Originaltitel: An
Autor: Durian Sukegawa
Verlag: DuMont Buchverlag GmbH
Erscheinungsjahr: 2013 (Japan), 2016 (Deutschland)
Seiten: 224
Eigentlich wollte Sentaro Schriftsteller werden, stattdessen landete er im Gefängnis. Jahre später ergibt er sich dem Alkohol und verkauft leidenschaftslos Dorayaki, so eine Art Pfannkuchen mit süßer Bohnenmusfüllung. Das ändert sich als die ältere Frau Tokue bei ihm im Laden anfängt und zeigt, wie man die Rezeptur bedeutend verbessern kann. Später gesellt sich noch die Schülerin Wakana hinzu, doch ihr Anteil an der Geschichte bleibt recht blass. Hauptsächlich bildet sie einen Kontrast zu Tokue und hat ihr gesamtes Leben noch vor ihr. Der alten Frau erging es in Wakanas Alter nämlich anders, bei ihr wurde damals Lepra diagnostiziert und sie musste ihr bisheriges Leben zurücklassen.
Der Roman dreht sich um Perspektivlosigkeit, Isolation und Ungerechtigkeit. Eine lange Zeit widmet er sich der Zubereitung der roten Bohnen, bis schließlich aus Sicht von Tokue auf die Zustände bei Leprakranken in Japan der letzten Jahrzehnte eingegangen wird. Gleichzeitig wird eine Brücke zu Sentaro geschlagen, was metaphorisch mit einem Kanarienvogel im Käfig noch verstärkt wird.

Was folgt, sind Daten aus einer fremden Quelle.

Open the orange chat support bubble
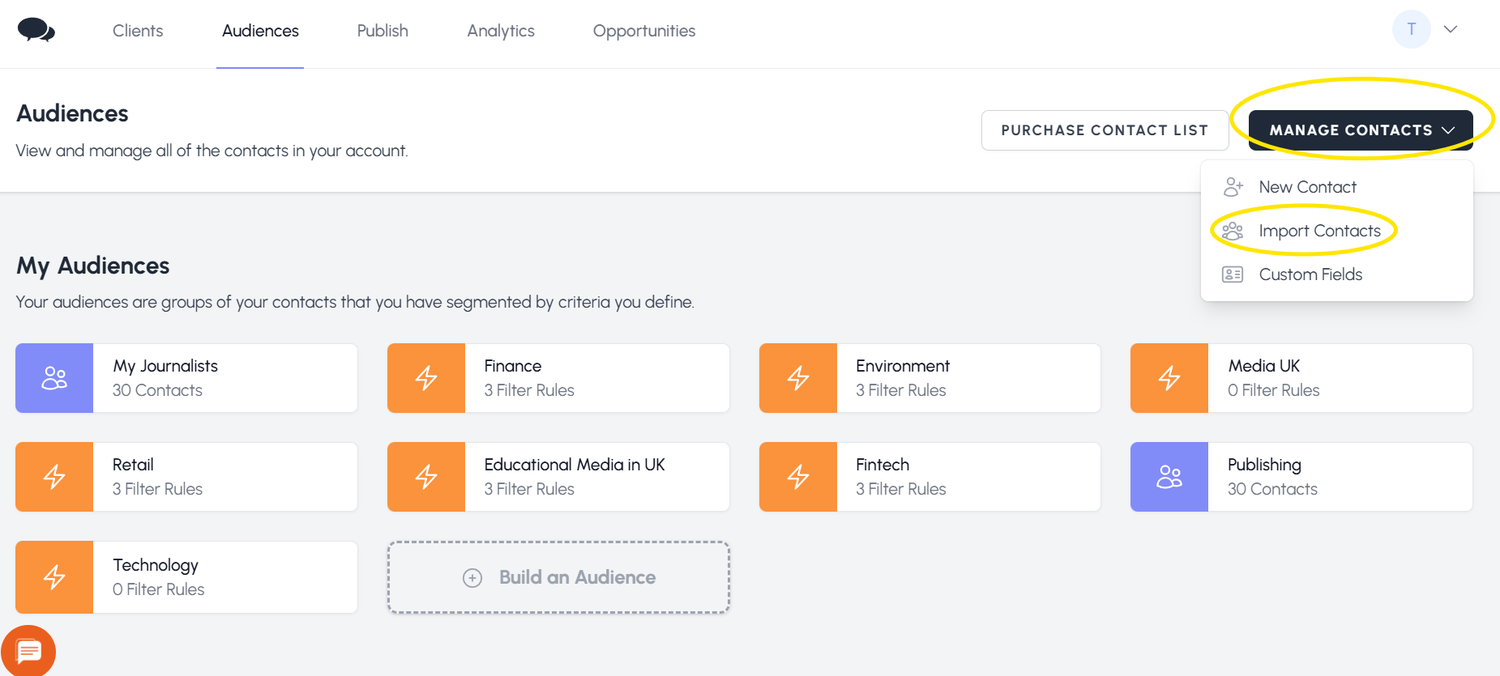 tap(28, 651)
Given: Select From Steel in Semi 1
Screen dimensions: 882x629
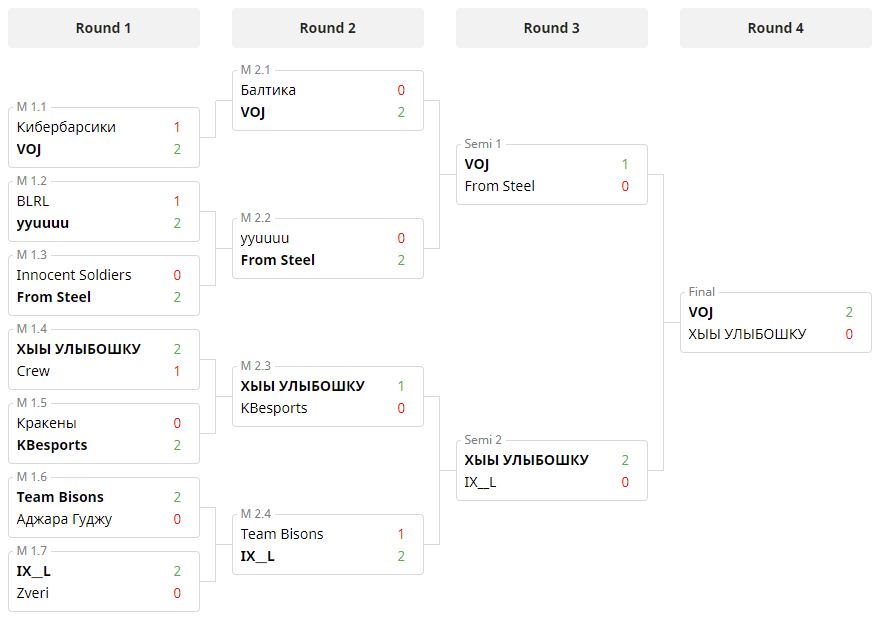Looking at the screenshot, I should point(500,186).
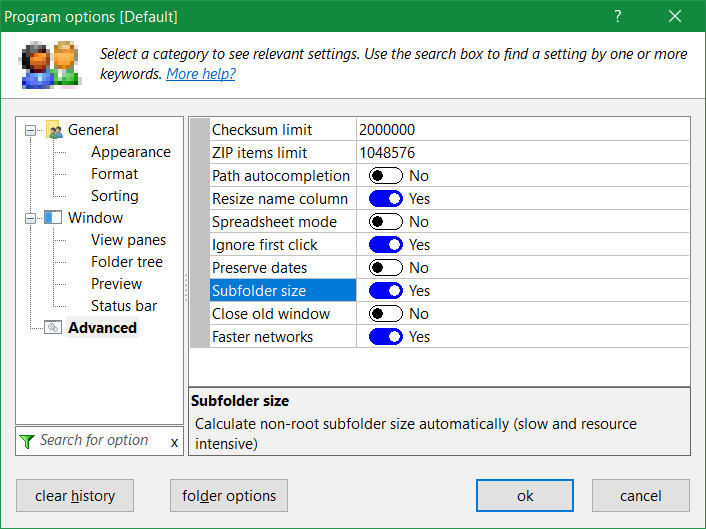Collapse the General tree node

pyautogui.click(x=30, y=130)
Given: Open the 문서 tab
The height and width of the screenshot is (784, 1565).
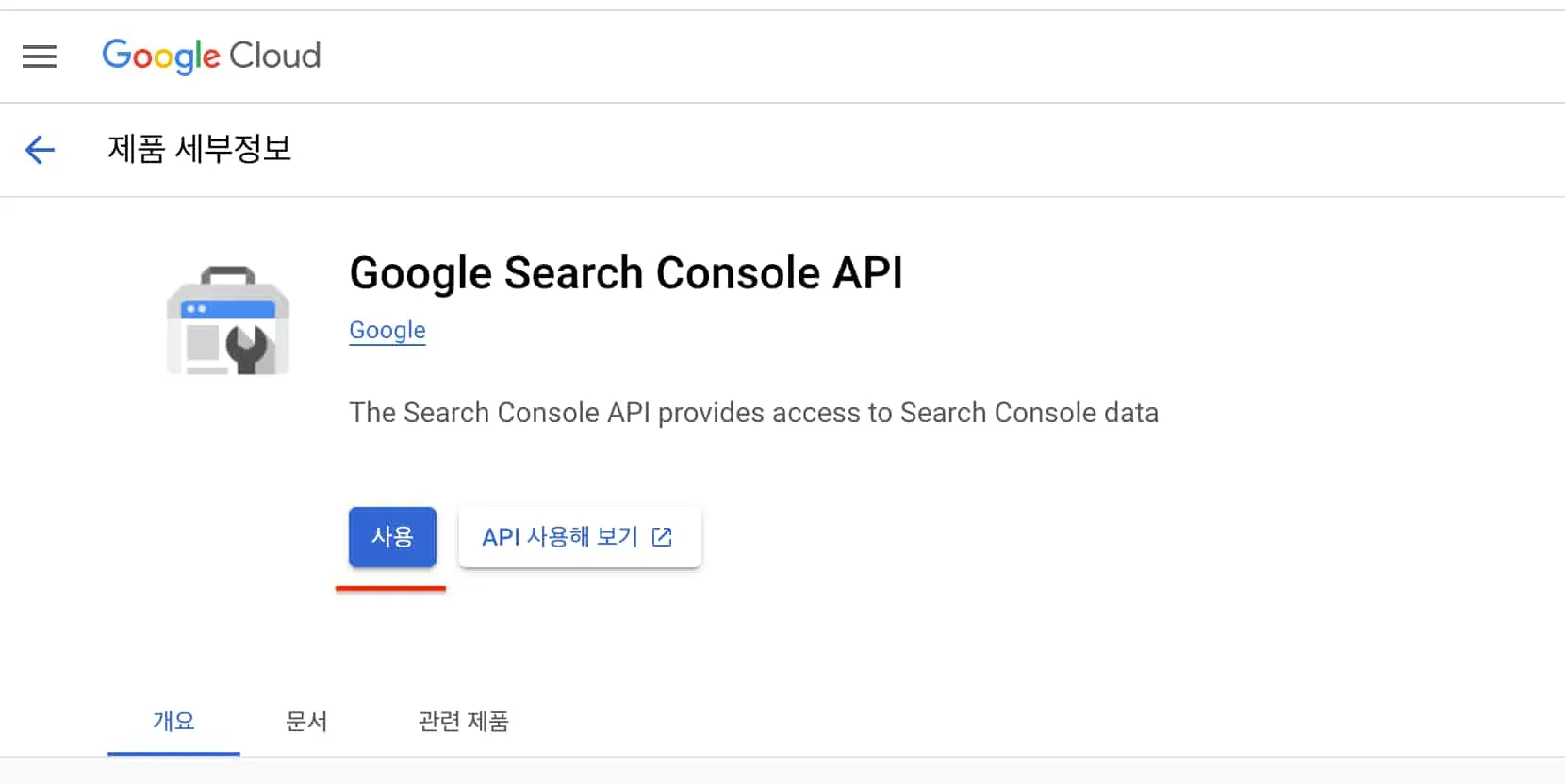Looking at the screenshot, I should (x=306, y=722).
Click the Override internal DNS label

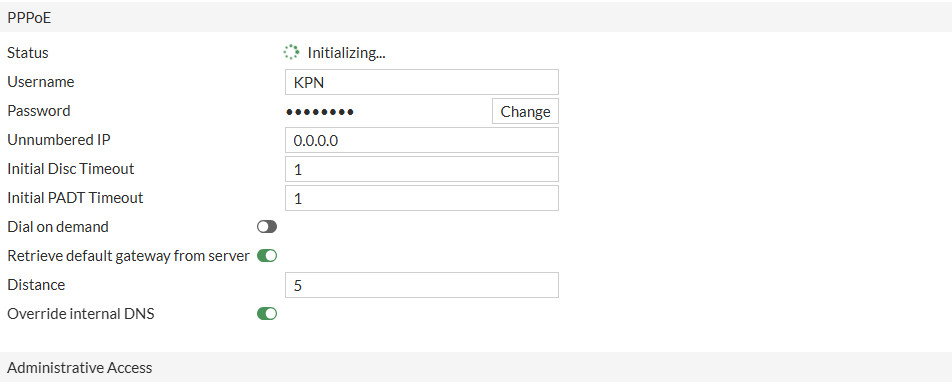[x=81, y=313]
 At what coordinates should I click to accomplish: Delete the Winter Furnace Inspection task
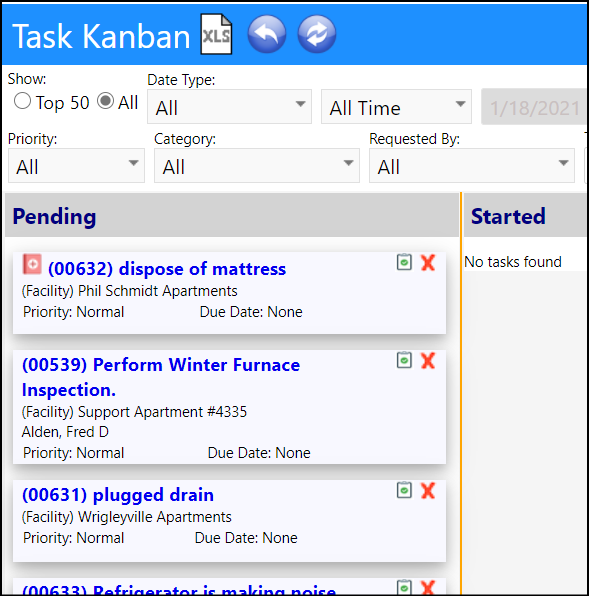click(x=428, y=360)
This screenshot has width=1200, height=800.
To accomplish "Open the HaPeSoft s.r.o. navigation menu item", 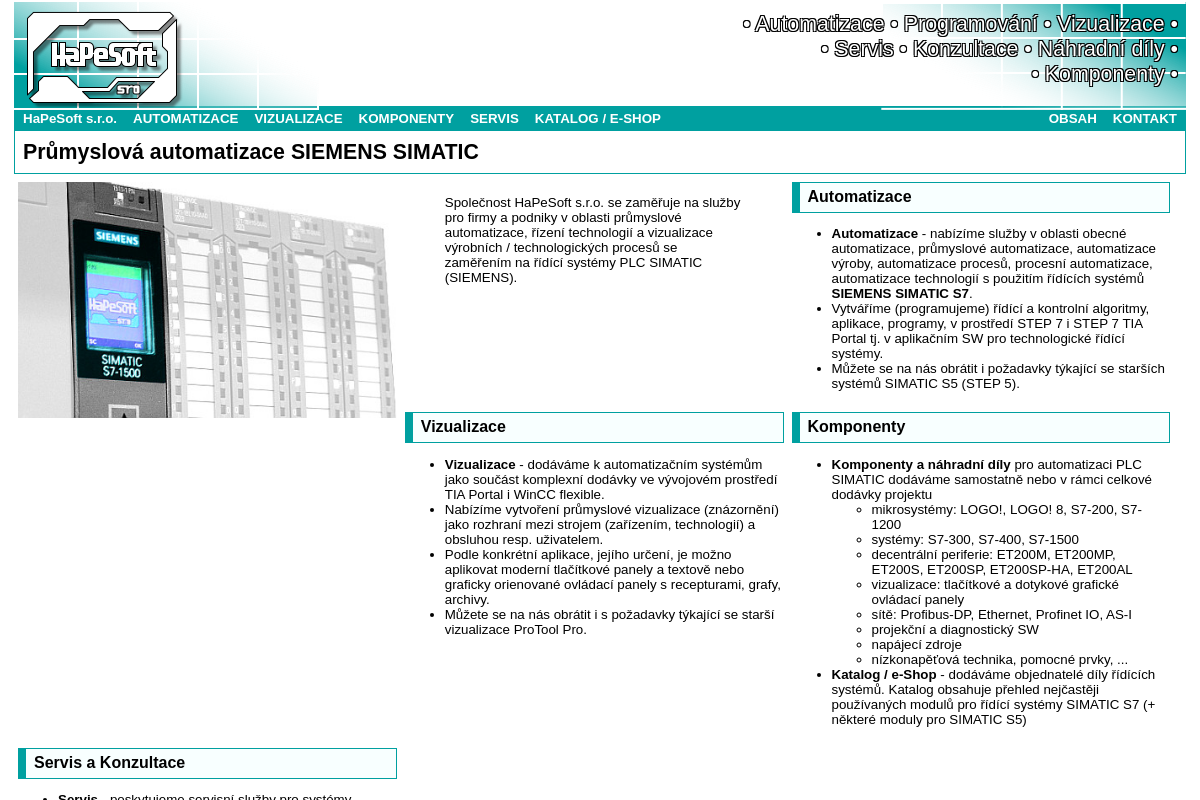I will tap(70, 119).
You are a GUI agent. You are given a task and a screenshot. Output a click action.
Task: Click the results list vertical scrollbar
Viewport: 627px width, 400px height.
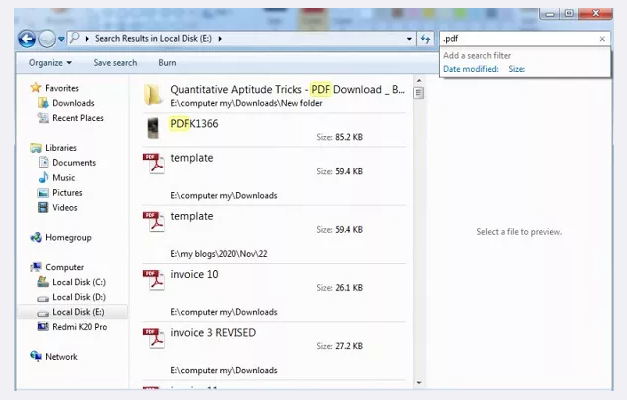(418, 200)
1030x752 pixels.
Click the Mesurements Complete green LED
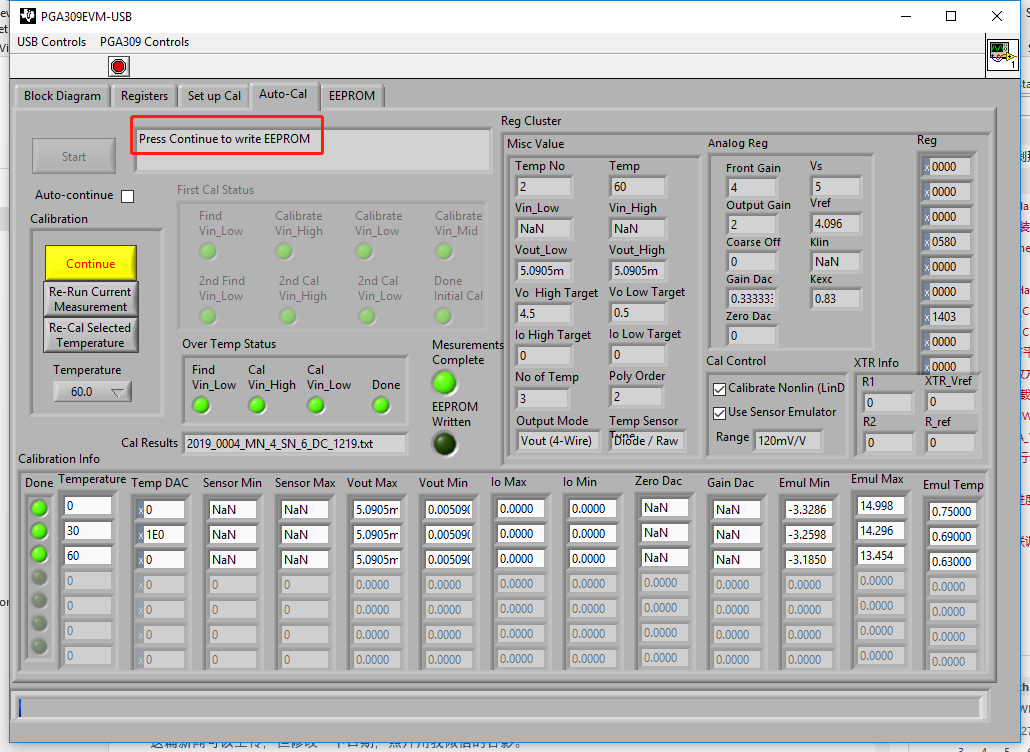point(444,383)
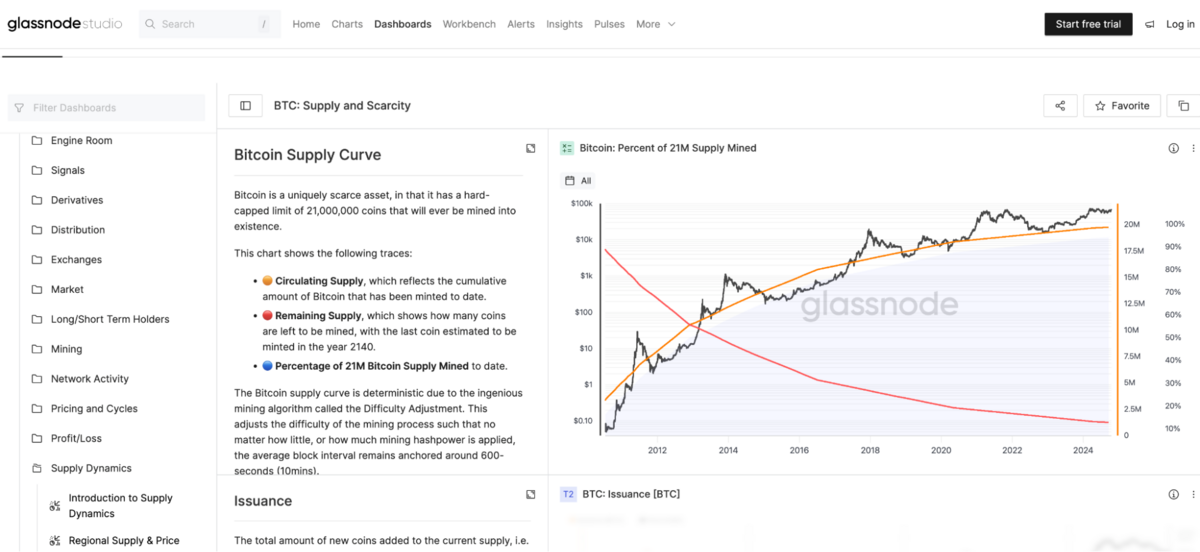Toggle the dashboard sidebar panel icon

(245, 106)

Wie Sentaro hatte ich eines Abends eine Internetrecherche über diese Krankheit durchgeführt, die die Menschheit nun schon seit Jahrtausenden begleitet. Wobei keine gefundene westliche Quelle sich mit der Lage in Japan befasste, womit der Roman auch weiterhin Neues bieten konnte. Anhand von Erzählungen und den Reaktionen der Kundschaft wird eine Gesellschaftskritik deutlich, die sich diesbezüglich scheinbar kaum seit dem Mittelalter weiterentwickelte, selbst wenn die allgemeinen Zustände sich zumindest in den reichen Ländern gewaltig änderten.
Die Kirschblüten spielen eine untergeordnete Rolle und tauchen im Titel der japanischen und englischen Versionen gar nicht auf. Mit den roten Bohnen wird da schon mehr verbunden, vor allem Hoffnung und Enttäuschung. Ich fand es sehr interessant wie aus Sicht einer fiktiven Person eine reale Gegebenheit glaubhaft geschildert wurde und man trotzdem einen Roman erhält. Dafür wurde das letzte Viertel des Buches mit einer Traumsequenz eingeleitet, die ich schon als Klischee empfand, obwohl der Klappentext versprach, dass es gerade sowas nicht geben soll. Danach wurde es langweilig, weil sehr vorhersehbar, da halfen auch keine passenden Metaphern mehr.
Unterm Strich informativ und gefüllt mit lebensbejahenden Aussagen, doch ohne Spannung. Mir selbst bleibt nur ein Charakter in Erinnerung, aber nicht so sehr wie bei Die Ladenhüterin. Das Buch ist übrigens verfilmt worden und kam 2015 in deutsche Kinos.